[Directions for this task]
With the exception of the pictures, write out the data below precisely.

[Provided records]
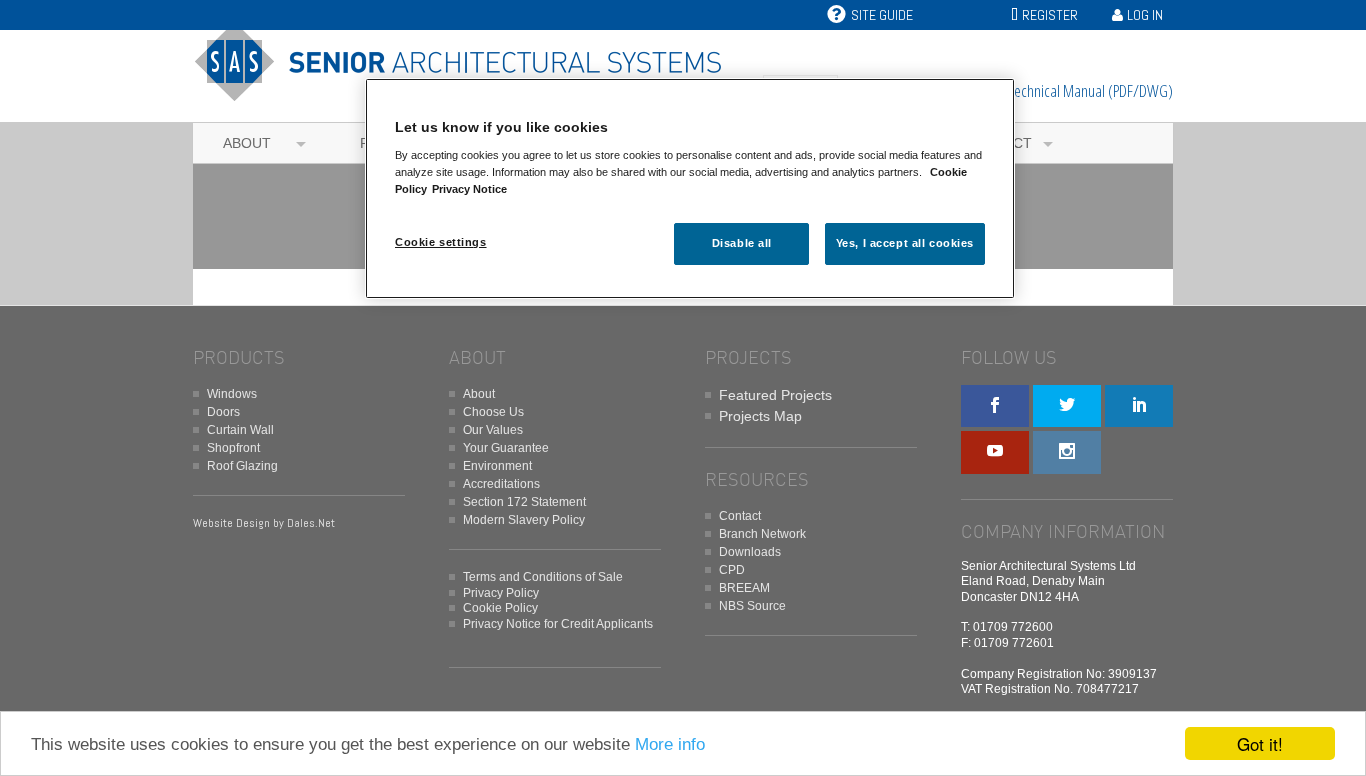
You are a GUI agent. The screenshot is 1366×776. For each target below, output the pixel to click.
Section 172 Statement (524, 502)
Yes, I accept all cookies (905, 243)
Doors (223, 412)
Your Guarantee (506, 448)
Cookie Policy (500, 608)
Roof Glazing (242, 466)
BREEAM (744, 588)
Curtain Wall (240, 430)
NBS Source (752, 606)
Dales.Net (311, 523)
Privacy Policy (501, 593)
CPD (732, 570)
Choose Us (493, 412)
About (247, 143)
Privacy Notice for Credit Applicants (558, 624)
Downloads (750, 552)
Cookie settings (441, 242)
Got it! (1260, 743)
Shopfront (233, 448)
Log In (1145, 15)
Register (1050, 15)
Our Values (493, 430)
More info (670, 744)
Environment (497, 466)
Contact (740, 516)
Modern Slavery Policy (524, 520)
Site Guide (882, 15)
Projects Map (760, 416)
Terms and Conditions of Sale (543, 577)
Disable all (742, 243)
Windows (232, 394)
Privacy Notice (469, 189)
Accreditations (501, 484)
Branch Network (762, 534)
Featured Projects (775, 395)
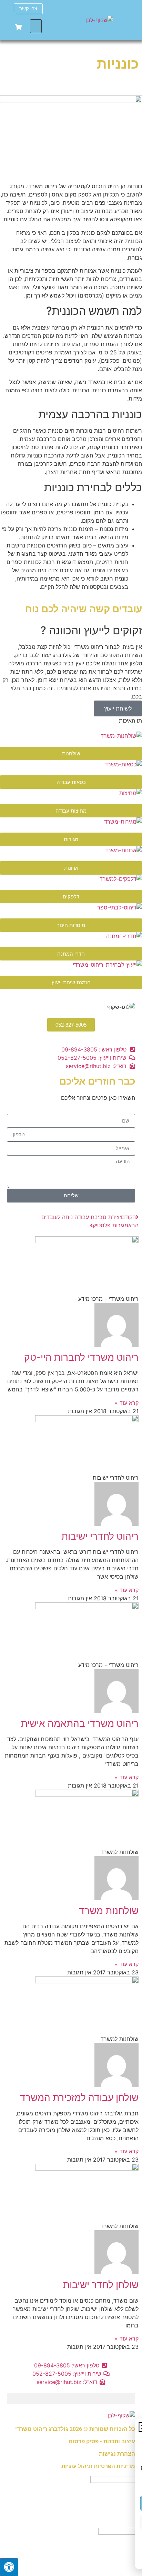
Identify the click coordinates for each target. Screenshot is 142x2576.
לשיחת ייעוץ (118, 708)
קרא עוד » (127, 1402)
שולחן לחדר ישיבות (101, 2285)
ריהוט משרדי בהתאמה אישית (80, 1723)
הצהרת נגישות (117, 2454)
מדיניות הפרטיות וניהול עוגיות (98, 2466)
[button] (36, 26)
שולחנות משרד (109, 1910)
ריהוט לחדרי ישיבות (100, 1536)
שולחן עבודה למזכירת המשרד (79, 2097)
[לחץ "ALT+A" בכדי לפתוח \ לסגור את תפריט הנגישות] (9, 2567)
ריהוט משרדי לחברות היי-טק (81, 1357)
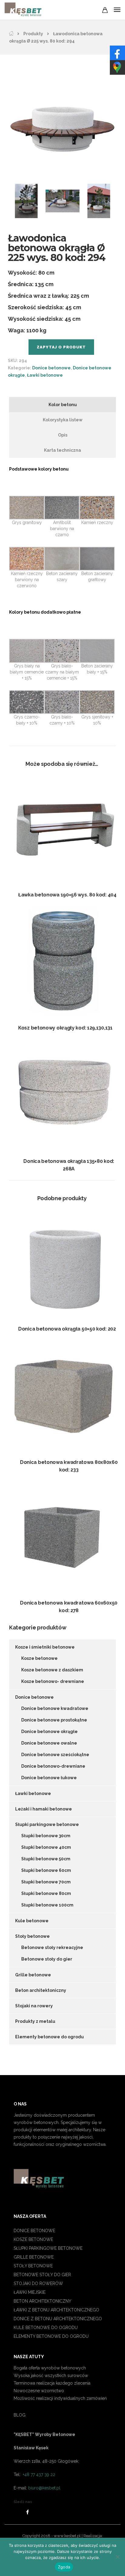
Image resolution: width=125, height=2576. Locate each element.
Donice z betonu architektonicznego (58, 2318)
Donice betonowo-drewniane (53, 1766)
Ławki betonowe (45, 375)
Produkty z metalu (35, 2021)
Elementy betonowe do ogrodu (49, 2036)
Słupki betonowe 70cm (46, 1881)
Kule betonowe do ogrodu (46, 2327)
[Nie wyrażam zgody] (117, 2557)
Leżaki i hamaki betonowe (43, 1809)
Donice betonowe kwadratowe (54, 1708)
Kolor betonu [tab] (63, 404)
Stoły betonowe (32, 1936)
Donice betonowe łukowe (49, 1777)
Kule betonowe (32, 1920)
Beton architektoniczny (40, 1990)
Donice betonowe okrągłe (49, 1731)
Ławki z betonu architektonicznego (56, 2309)
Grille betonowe (33, 1974)
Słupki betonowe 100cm (47, 1905)
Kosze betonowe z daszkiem (52, 1669)
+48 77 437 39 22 (38, 2474)
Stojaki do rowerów (38, 2283)
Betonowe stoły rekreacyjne (52, 1947)
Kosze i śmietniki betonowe (45, 1647)
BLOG (19, 2415)
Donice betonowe (51, 367)
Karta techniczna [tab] (62, 450)
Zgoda (64, 2566)
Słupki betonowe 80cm (46, 1893)
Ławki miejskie (30, 2292)
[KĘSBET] (11, 33)
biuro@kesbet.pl (44, 2487)
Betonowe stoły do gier (46, 1959)
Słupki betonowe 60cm (46, 1870)
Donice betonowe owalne (49, 1743)
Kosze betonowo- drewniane (52, 1681)
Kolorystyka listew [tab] (63, 419)
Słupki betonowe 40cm (46, 1847)
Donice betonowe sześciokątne (55, 1754)
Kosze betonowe (39, 1658)
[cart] (105, 11)
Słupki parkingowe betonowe (47, 1824)
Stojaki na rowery (34, 2005)
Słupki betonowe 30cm (45, 1835)
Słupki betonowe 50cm (45, 1858)
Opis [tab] (62, 435)
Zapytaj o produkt (61, 347)
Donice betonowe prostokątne (54, 1720)
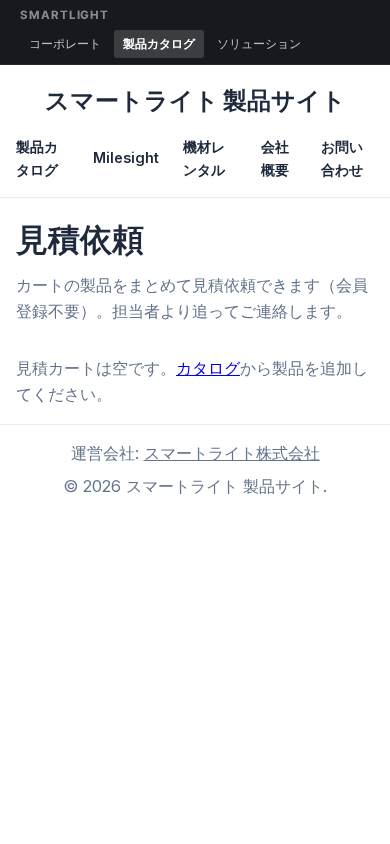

[Answer box]
You are a GUI agent. The screenshot is 1366×776. For each target below, output the pixel to click.
Section 172 Statement (524, 502)
Yes, I accept all cookies (905, 243)
Doors (223, 412)
Your Guarantee (506, 448)
Cookie Policy (500, 608)
Roof Glazing (242, 466)
BREEAM (744, 588)
Curtain Wall (240, 430)
NBS Source (752, 606)
Dales.Net (311, 523)
Privacy Policy (501, 593)
CPD (732, 570)
Choose Us (493, 412)
About (247, 143)
Privacy Notice for Credit Applicants (558, 624)
Downloads (750, 552)
Cookie settings (441, 242)
Got it! (1260, 743)
Shopfront (233, 448)
Log In (1145, 15)
Register (1050, 15)
Our Values (493, 430)
More info (670, 744)
Environment (497, 466)
Contact (740, 516)
Modern Slavery Policy (524, 520)
Site Guide (882, 15)
Projects Map (760, 416)
Terms and Conditions of Sale (543, 577)
Disable all (742, 243)
Windows (232, 394)
Privacy Notice (469, 189)
Accreditations (501, 484)
Branch Network (762, 534)
Featured Projects (775, 395)
Identify the click coordinates for each target. Screenshot is 142x2576.
לשיחת ייעוץ (118, 708)
קרא עוד » (127, 1402)
שולחן לחדר ישיבות (101, 2285)
ריהוט משרדי בהתאמה אישית (80, 1723)
הצהרת נגישות (117, 2454)
מדיניות הפרטיות וניהול עוגיות (98, 2466)
[button] (36, 26)
שולחנות משרד (109, 1910)
ריהוט לחדרי ישיבות (100, 1536)
שולחן עבודה למזכירת המשרד (79, 2097)
[לחץ "ALT+A" בכדי לפתוח \ לסגור את תפריט הנגישות] (9, 2567)
ריהוט משרדי לחברות היי-טק (81, 1357)
Image resolution: width=125, height=2576. Locate each element.
Donice z betonu architektonicznego (58, 2318)
Donice betonowo-drewniane (53, 1766)
Ławki betonowe (45, 375)
Produkty z metalu (35, 2021)
Elementy betonowe do ogrodu (49, 2036)
Słupki betonowe 70cm (46, 1881)
Kule betonowe do ogrodu (46, 2327)
[Nie wyrażam zgody] (117, 2557)
Leżaki i hamaki betonowe (43, 1809)
Donice betonowe kwadratowe (54, 1708)
Kolor betonu [tab] (63, 404)
Stoły betonowe (32, 1936)
Donice betonowe łukowe (49, 1777)
Kule betonowe (32, 1920)
Beton architektoniczny (40, 1990)
Donice betonowe okrągłe (49, 1731)
Ławki z betonu architektonicznego (56, 2309)
Grille betonowe (33, 1974)
Słupki betonowe 100cm (47, 1905)
Kosze betonowe z daszkiem (52, 1669)
+48 77 437 39 22 (38, 2474)
Stojaki do rowerów (38, 2283)
Betonowe stoły rekreacyjne (52, 1947)
Kosze i śmietniki betonowe (45, 1647)
BLOG (19, 2415)
Donice betonowe (51, 367)
Karta techniczna [tab] (62, 450)
Zgoda (64, 2566)
Słupki betonowe 80cm (46, 1893)
Ławki miejskie (30, 2292)
[KĘSBET] (11, 33)
biuro@kesbet.pl (44, 2487)
Betonowe stoły do gier (46, 1959)
Słupki betonowe 60cm (46, 1870)
Donice betonowe owalne (49, 1743)
Kosze betonowo- drewniane (52, 1681)
Kolorystyka listew [tab] (63, 419)
Słupki betonowe 40cm (46, 1847)
Donice betonowe sześciokątne (55, 1754)
Kosze betonowe (39, 1658)
[cart] (105, 11)
Słupki parkingowe betonowe (47, 1824)
Stojaki na rowery (34, 2005)
Słupki betonowe 30cm (45, 1835)
Słupki betonowe 50cm (45, 1858)
Opis [tab] (62, 435)
Zapytaj o produkt (61, 347)
Donice betonowe prostokątne (54, 1720)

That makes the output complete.